Si el espacio que circunda a la sala puede pensarse como una suerte de backstage de la escena principal, hay otro elemento que parece poner en evidencia tanto el aspecto performático como la construcción del espacio como una teatralización (en una inversión del sentido que adquieren las habituales películas de ficción sobre juicios). Ese espacio, que la cámara recalca una y otra vez, con tomas fijas de diferentes lugares del edificio, se constituye como un espacio hipermoderno y luminoso, pero por lo mismo, carente de toda identificación posible: es un espacio que, en virtud de las necesidades podría convertirse en un shopping, porque el concepto de su construcción es similar. En ese espacio, los abogados y fiscales van vestidos con una toga que los diferencia de los demás. Pero, sobre todo, aparecen como un anacronismo visual que resalta el rasgo teatralizado: lo que puede pensarse como uniforme se transforma, se convierte en un disfraz.
El anacronismo de ese elemento visual refuerza otro, más profundo, que la película no subraya, pero que aparece como sugerencia especialmente en el tramo final. La percepción que se instala es el de un distanciamiento entre un modelo de justicia asentado en formas del pasado y una realidad que avanza mucho más rápido y en la que aquella no logra encajar. La medida de esa distancia aparece en la desproporción entre el daño producido y la condena máxima posible, pero se pone de manifiesto, quizás de manera involuntaria, cuando el abogado defensor señala que, a su criterio, se está utilizando una ley sancionada con un determinado propósito, para otro diferente. Si ese absurdo se condensa en la información que brindan los carteles del final del documental, atraviesa en verdad toda la película.
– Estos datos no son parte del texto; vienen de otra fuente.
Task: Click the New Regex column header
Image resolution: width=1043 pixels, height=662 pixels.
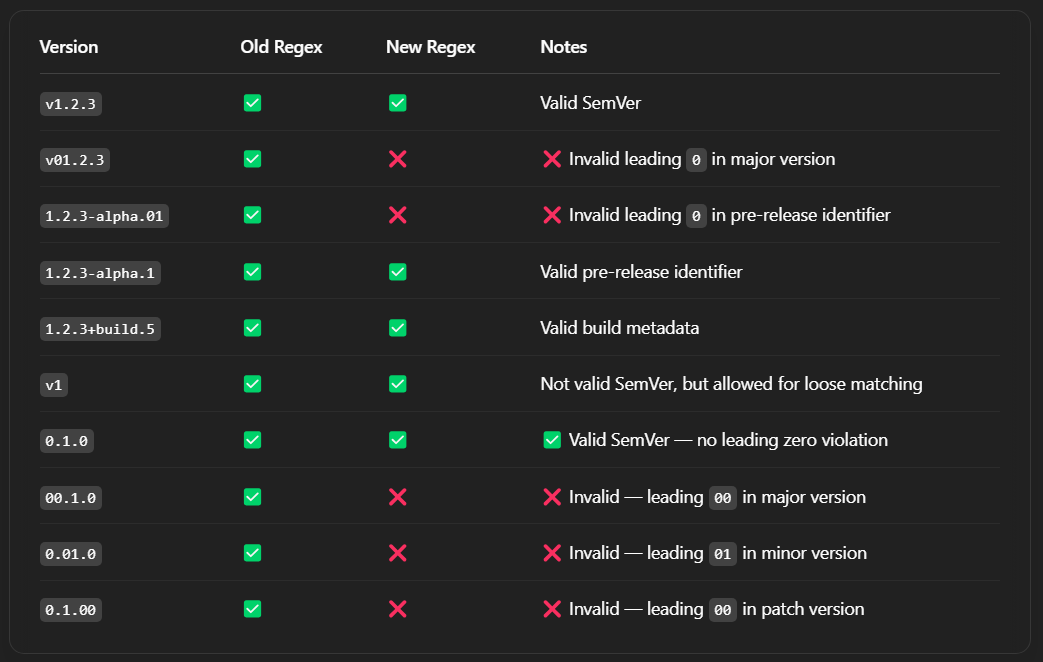Action: [x=430, y=47]

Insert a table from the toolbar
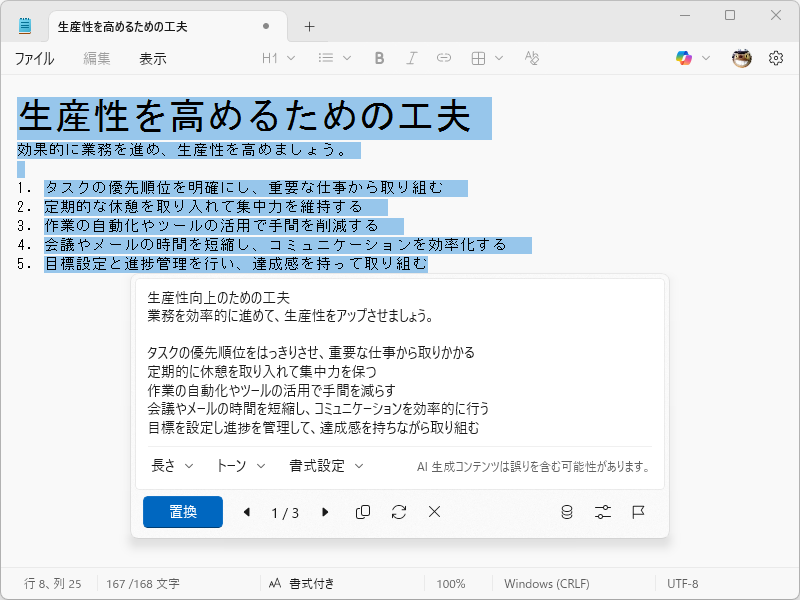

Porque el posicionamiento que adopta la mirada de Gugliotta, del lado de los trabajadores, pone en escena la desproporción evidente entre la decisión corporativa de desechar empleados –pensado como desechar de la vida, en una sociedad en la que el trabajo es central no solo para la subsistencia sino para la autoestima- y la consecuencia que implica los suicidios de casi una treintena de personas y la importancia que se le adjudica a “salvar la casa”, es decir, la empresa.
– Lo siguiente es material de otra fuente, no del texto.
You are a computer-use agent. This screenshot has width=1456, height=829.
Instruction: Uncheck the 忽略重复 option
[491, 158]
Es allí donde cobra relevancia el relato de uno de los trabajadores, cuando ejemplifica de manera contundente, la conversión de un trabajador en un número, en una serie de letras y números que lo identifican, como si fuera un producto (o como algo sin identidad, rememorando la práctica del nazismo en los campos de concentración). Pero es también allí donde se percibe que un documental que ahora sí, se restringe a los espacios de Francia, reverbera en el presente argentino. Lo que en Retiros (in)voluntarios era un viaje hacia el pasado no tan distante de esa Argentina de los 90, vuelve en El Proceso como inquietante señal del presente.
El proceso (Argentina, 2023). Guion y dirección: Sandra Gugliotta. Duración: 79 minutos.